# [Exercise aim]
Each entry is to be transcribed exactly, with nothing added or dropped.

+---+

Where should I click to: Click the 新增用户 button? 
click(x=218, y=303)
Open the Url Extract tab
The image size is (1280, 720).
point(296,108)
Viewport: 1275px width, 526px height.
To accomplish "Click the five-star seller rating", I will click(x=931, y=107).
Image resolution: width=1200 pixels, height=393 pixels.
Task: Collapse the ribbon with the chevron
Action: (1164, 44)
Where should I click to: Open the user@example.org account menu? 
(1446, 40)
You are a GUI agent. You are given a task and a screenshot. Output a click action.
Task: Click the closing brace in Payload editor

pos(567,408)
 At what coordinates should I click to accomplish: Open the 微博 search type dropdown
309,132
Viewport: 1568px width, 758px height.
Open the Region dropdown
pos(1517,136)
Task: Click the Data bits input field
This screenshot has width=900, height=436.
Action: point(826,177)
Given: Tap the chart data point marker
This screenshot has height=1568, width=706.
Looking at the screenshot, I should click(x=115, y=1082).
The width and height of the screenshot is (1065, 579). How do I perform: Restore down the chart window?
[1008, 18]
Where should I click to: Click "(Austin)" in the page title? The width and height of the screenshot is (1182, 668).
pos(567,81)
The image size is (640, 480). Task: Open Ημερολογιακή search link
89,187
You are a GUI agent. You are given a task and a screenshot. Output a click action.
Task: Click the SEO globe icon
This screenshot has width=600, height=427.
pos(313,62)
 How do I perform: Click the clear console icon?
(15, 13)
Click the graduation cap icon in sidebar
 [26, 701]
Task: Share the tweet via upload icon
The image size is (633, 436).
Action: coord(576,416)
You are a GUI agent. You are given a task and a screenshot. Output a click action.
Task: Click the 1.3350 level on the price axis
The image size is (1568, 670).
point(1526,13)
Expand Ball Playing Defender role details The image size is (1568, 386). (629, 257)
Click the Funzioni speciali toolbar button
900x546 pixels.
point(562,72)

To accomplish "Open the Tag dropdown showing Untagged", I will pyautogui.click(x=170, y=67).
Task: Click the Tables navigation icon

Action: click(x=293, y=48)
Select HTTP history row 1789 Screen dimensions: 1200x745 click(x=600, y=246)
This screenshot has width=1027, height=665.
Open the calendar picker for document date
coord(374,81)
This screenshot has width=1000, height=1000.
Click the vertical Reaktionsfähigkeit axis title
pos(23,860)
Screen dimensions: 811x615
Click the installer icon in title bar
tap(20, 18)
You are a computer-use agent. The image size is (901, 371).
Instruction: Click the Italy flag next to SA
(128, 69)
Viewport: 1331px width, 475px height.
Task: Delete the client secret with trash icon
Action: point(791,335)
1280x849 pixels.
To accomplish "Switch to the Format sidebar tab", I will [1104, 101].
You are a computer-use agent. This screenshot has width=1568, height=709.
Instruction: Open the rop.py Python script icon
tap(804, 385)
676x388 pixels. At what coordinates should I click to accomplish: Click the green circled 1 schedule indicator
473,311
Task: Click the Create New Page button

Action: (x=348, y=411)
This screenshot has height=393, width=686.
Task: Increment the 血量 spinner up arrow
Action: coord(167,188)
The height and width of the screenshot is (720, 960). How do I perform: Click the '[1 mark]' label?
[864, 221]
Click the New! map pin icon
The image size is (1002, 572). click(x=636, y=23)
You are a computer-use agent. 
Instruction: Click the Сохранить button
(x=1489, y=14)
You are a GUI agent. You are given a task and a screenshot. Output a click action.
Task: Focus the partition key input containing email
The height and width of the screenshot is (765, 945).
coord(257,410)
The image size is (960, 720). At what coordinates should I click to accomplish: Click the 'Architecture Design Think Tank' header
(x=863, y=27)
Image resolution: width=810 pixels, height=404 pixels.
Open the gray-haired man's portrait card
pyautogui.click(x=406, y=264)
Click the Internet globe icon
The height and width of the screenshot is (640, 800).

+---+

# [Your response]
Where should I click to: Click the 新增用户 button? 
click(x=218, y=303)
Open the Url Extract tab
The image size is (1280, 720).
point(296,108)
Viewport: 1275px width, 526px height.
To accomplish "Click the five-star seller rating", I will click(x=931, y=107).
Image resolution: width=1200 pixels, height=393 pixels.
Task: Collapse the ribbon with the chevron
Action: (1164, 44)
Where should I click to: Open the user@example.org account menu? 
(1446, 40)
You are a GUI agent. You are given a task and a screenshot. Output a click action.
Task: Click the closing brace in Payload editor

pos(567,408)
 At what coordinates should I click to accomplish: Open the 微博 search type dropdown
309,132
Viewport: 1568px width, 758px height.
Open the Region dropdown
pos(1517,136)
Task: Click the Data bits input field
This screenshot has width=900, height=436.
Action: point(826,177)
Given: Tap the chart data point marker
This screenshot has height=1568, width=706.
Looking at the screenshot, I should click(x=115, y=1082).
The width and height of the screenshot is (1065, 579). How do I perform: Restore down the chart window?
[1008, 18]
Where should I click to: Click "(Austin)" in the page title? The width and height of the screenshot is (1182, 668).
pos(567,81)
The image size is (640, 480). Task: Open Ημερολογιακή search link
89,187
You are a GUI agent. You are given a task and a screenshot. Output a click action.
Task: Click the SEO globe icon
This screenshot has width=600, height=427.
pos(313,62)
 How do I perform: Click the clear console icon?
(15, 13)
Click the graduation cap icon in sidebar
 [26, 701]
Task: Share the tweet via upload icon
The image size is (633, 436).
Action: coord(576,416)
You are a GUI agent. You are given a task and a screenshot. Output a click action.
Task: Click the 1.3350 level on the price axis
The image size is (1568, 670).
point(1526,13)
Expand Ball Playing Defender role details The image size is (1568, 386). (629, 257)
Click the Funzioni speciali toolbar button
900x546 pixels.
point(562,72)

To accomplish "Open the Tag dropdown showing Untagged", I will pyautogui.click(x=170, y=67).
Task: Click the Tables navigation icon

Action: click(x=293, y=48)
Select HTTP history row 1789 Screen dimensions: 1200x745 click(x=600, y=246)
This screenshot has width=1027, height=665.
Open the calendar picker for document date
coord(374,81)
This screenshot has width=1000, height=1000.
Click the vertical Reaktionsfähigkeit axis title
pos(23,860)
Screen dimensions: 811x615
Click the installer icon in title bar
tap(20, 18)
You are a computer-use agent. The image size is (901, 371).
Instruction: Click the Italy flag next to SA
(128, 69)
Viewport: 1331px width, 475px height.
Task: Delete the client secret with trash icon
Action: point(791,335)
1280x849 pixels.
To accomplish "Switch to the Format sidebar tab", I will [1104, 101].
You are a computer-use agent. This screenshot has width=1568, height=709.
Instruction: Open the rop.py Python script icon
tap(804, 385)
676x388 pixels. At what coordinates should I click to accomplish: Click the green circled 1 schedule indicator
473,311
Task: Click the Create New Page button

Action: (x=348, y=411)
This screenshot has height=393, width=686.
Task: Increment the 血量 spinner up arrow
Action: coord(167,188)
The height and width of the screenshot is (720, 960). How do I perform: Click the '[1 mark]' label?
[864, 221]
Click the New! map pin icon
The image size is (1002, 572). click(x=636, y=23)
You are a computer-use agent. 
Instruction: Click the Сохранить button
(x=1489, y=14)
You are a GUI agent. You are given a task and a screenshot. Output a click action.
Task: Focus the partition key input containing email
The height and width of the screenshot is (765, 945).
coord(257,410)
The image size is (960, 720). At what coordinates should I click to accomplish: Click the 'Architecture Design Think Tank' header
(x=863, y=27)
Image resolution: width=810 pixels, height=404 pixels.
Open the gray-haired man's portrait card
pyautogui.click(x=406, y=264)
Click the Internet globe icon
The height and width of the screenshot is (640, 800).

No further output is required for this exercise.